For Clinton, the situation is reversed. She is competing in Iowa, New Hampshire, Nevada and South Carolina, and has long hoped to secure wins there that will develop such momentum going into Feb. 5 -- when 22 states with 2,075 delegates, more than half of the Democratic total, will vote -- that she will be able to end the race then. But if, instead, the results in the early primaries are mixed, and Barack Obama, John Edwards and Clinton all secure wins, all
bets are off.
The Democrats, unlike the Republicans, require that all states allocate delegates proportionally among candidates based on their share of the vote.

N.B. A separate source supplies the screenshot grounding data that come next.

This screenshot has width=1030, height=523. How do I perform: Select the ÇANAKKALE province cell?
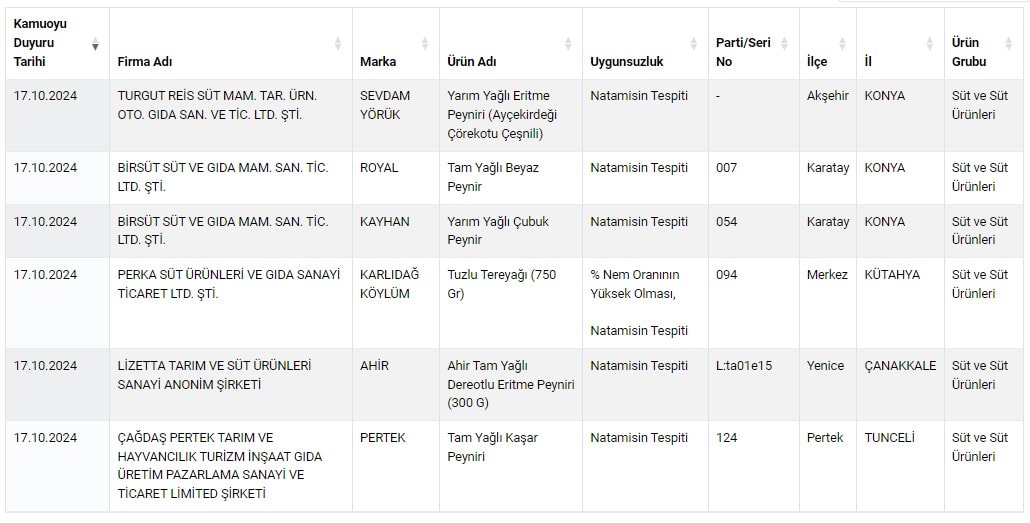(900, 366)
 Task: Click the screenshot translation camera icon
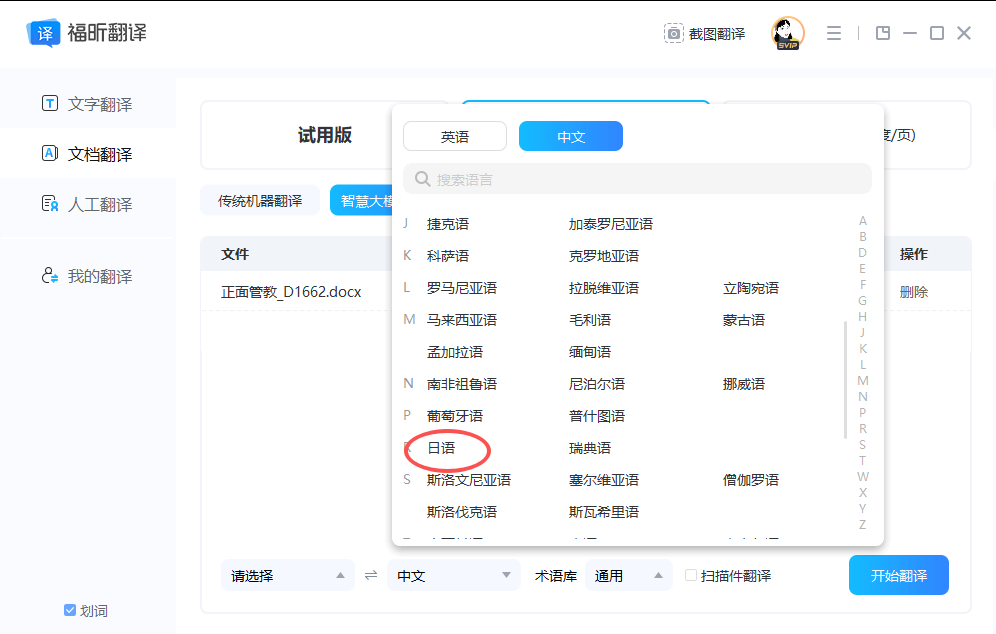673,33
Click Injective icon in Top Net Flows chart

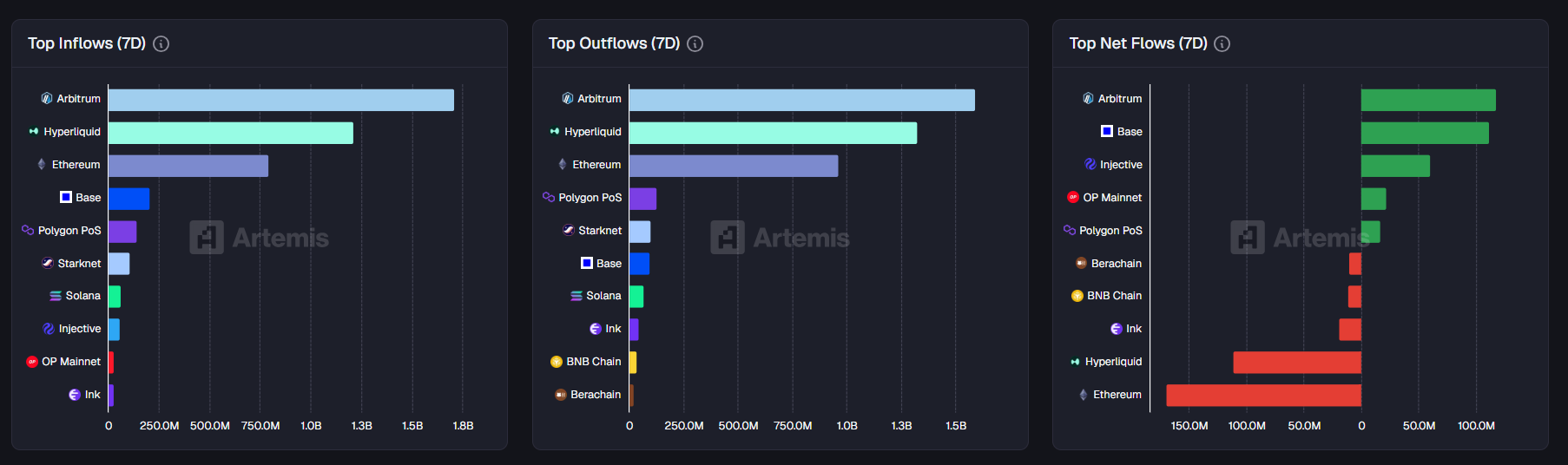click(x=1090, y=164)
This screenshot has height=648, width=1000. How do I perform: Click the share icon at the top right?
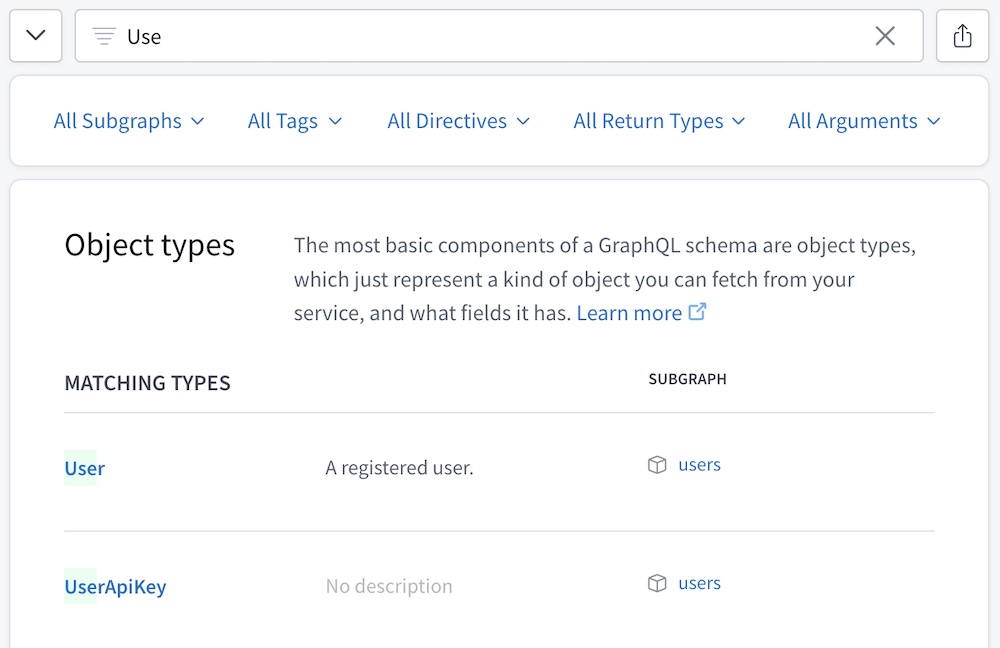[962, 35]
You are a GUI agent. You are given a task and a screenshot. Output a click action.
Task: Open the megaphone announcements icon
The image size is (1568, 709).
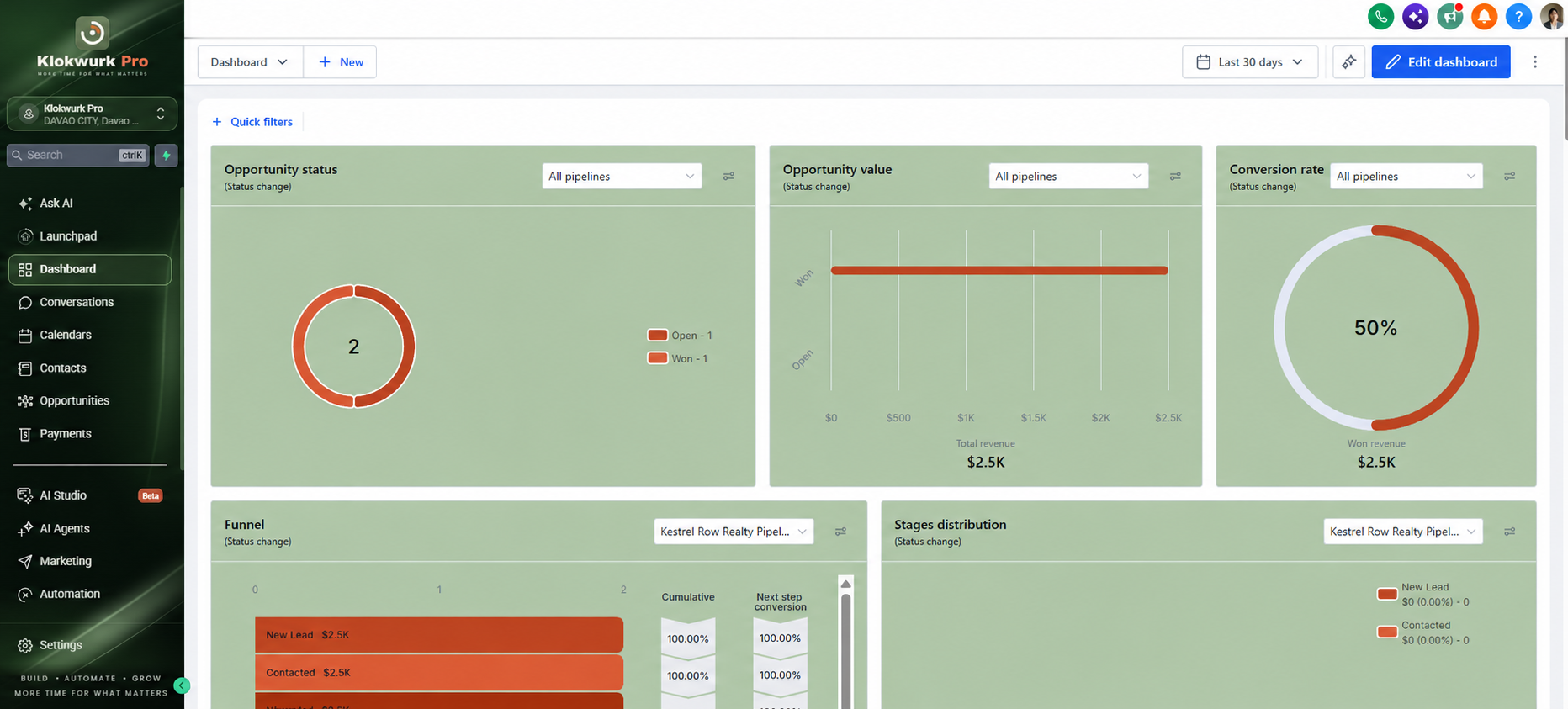coord(1449,16)
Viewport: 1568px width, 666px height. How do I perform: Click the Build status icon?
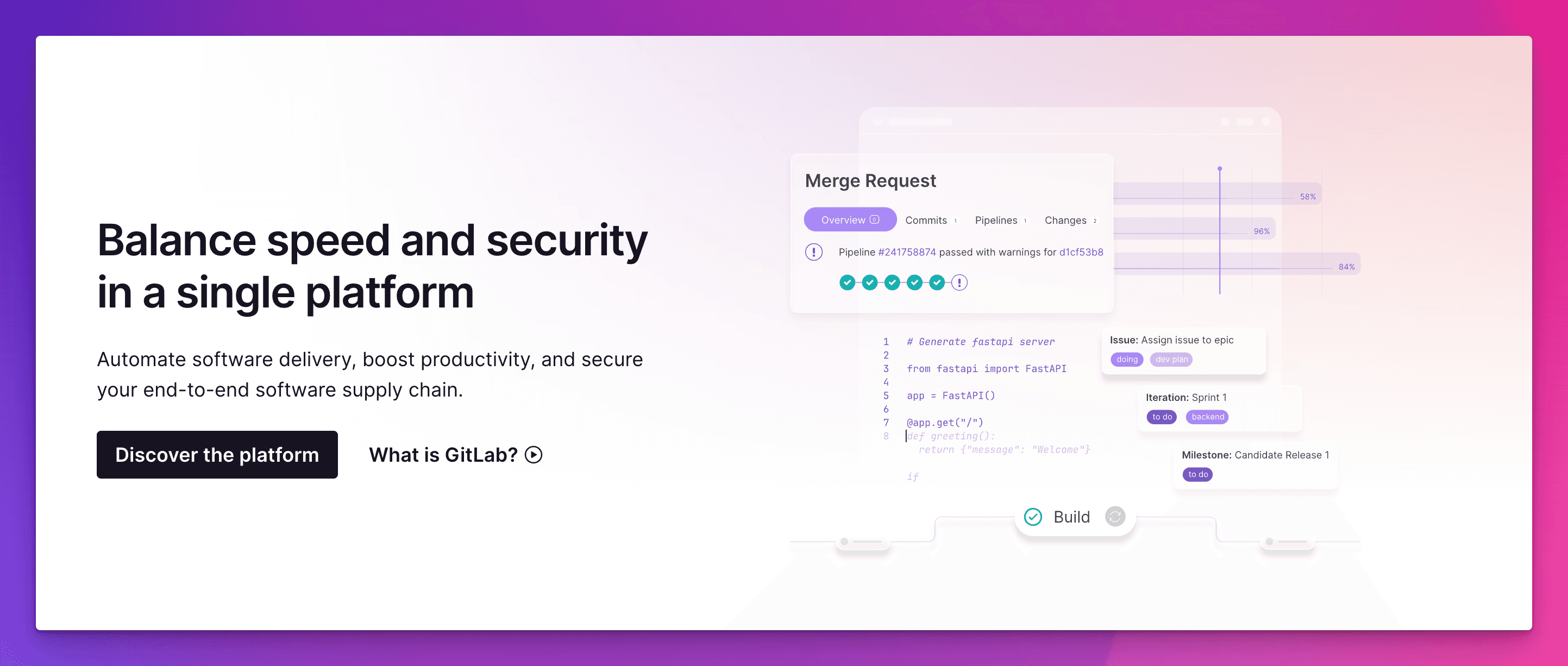coord(1032,518)
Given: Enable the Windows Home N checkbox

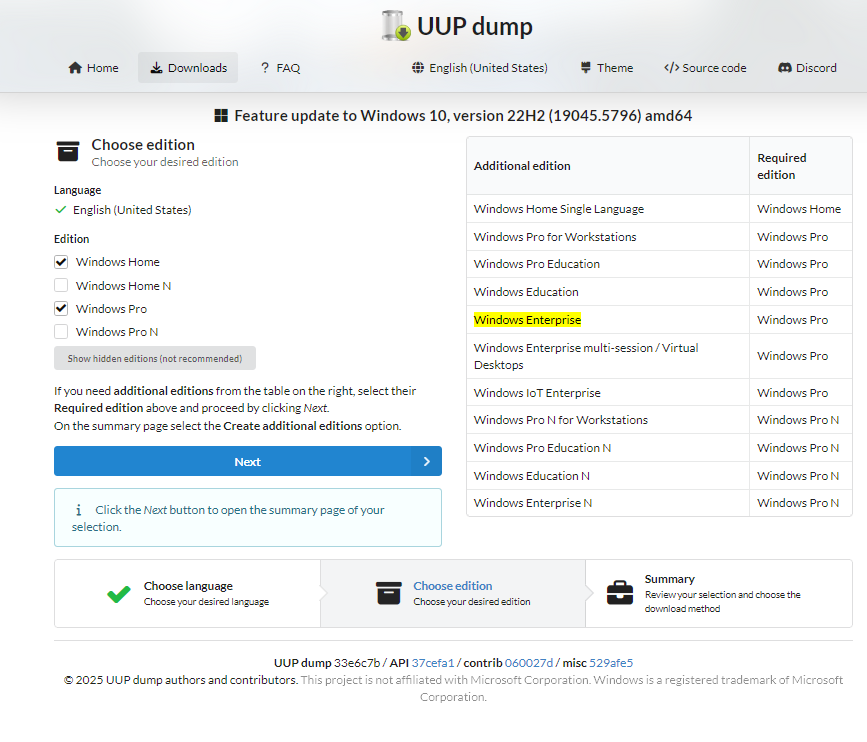Looking at the screenshot, I should click(61, 285).
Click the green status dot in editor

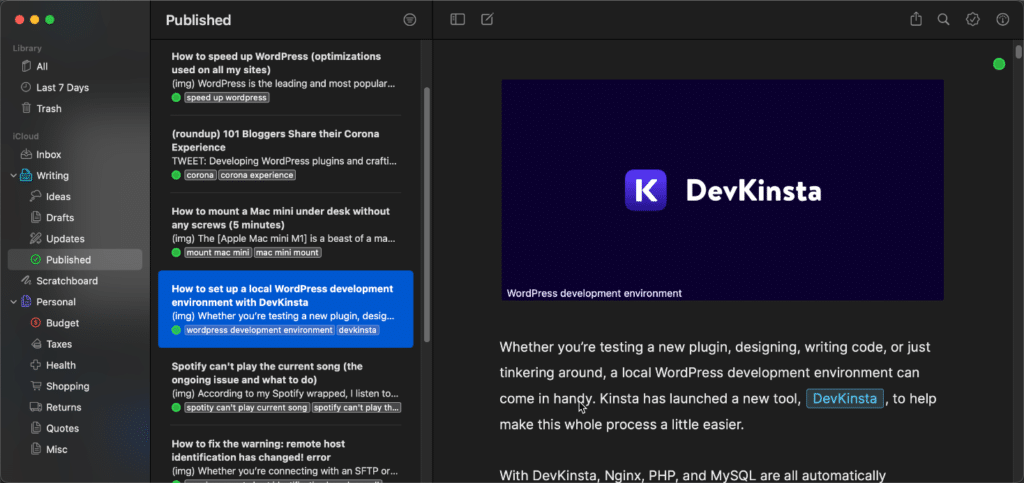point(998,64)
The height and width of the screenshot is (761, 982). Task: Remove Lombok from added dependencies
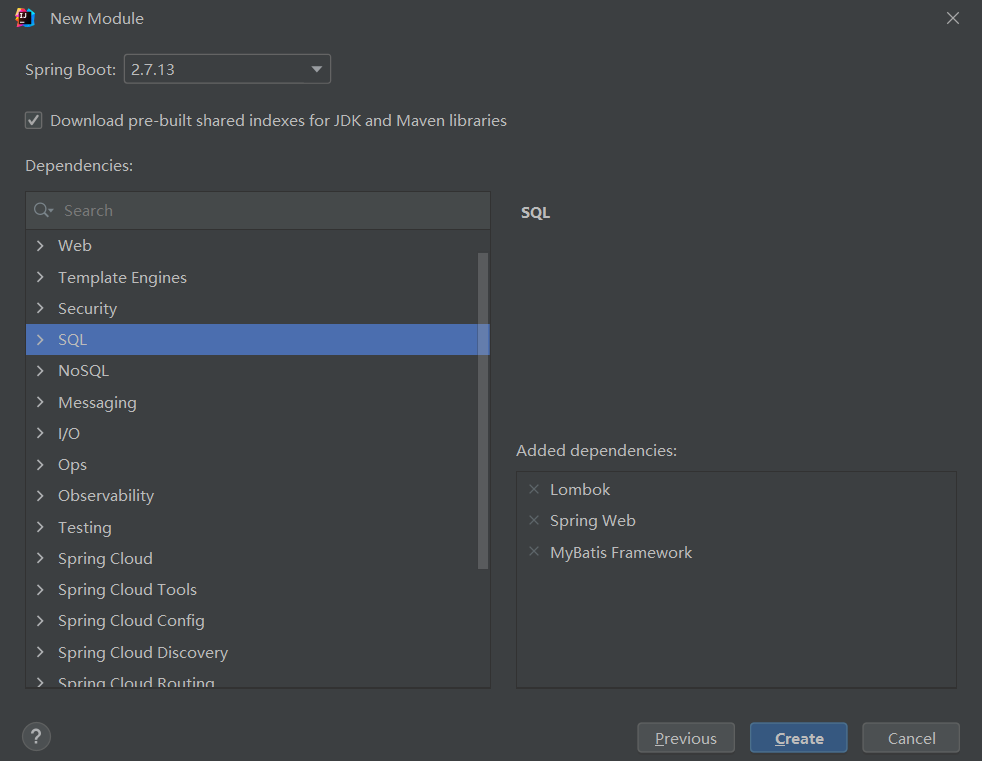coord(534,489)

Under those rules, if three viable Democrats suddenly find themselves having to stretch staff and money across 22 states in the 10 days after South Carolina, Obama could try to poach delegates in New York, Clinton could counter in
Illinois, and it would be hard for anyone to begin to approach a tipping point on delegates.
And if some second-tier candidates stayed in the race, the votes of any who fall short of the 15 percent threshold would be divided proportionally among the leaders, making a breakaway even harder.Rick Sloan -- spokesman of the International Association of Machinists and Aerospace Workers, the politically active union that endorses Clinton and Mike Huckabee -- wrote a paper this year about what he calls the "train wreck" scenario for the party, under which all three leaders would come out of Feb. 5 with more than 500 delegates, feeling they had a plausible shot at the nomination.
"The compression of the calendar, the proportional representation rule and the 15 percent threshold all combine to create sort of a witches brew that may make getting a clear decisive victor very, very difficult if Iowa and New Hampshire don't work as killing fields," Sloan wrote. "It's the law of unintended consequences."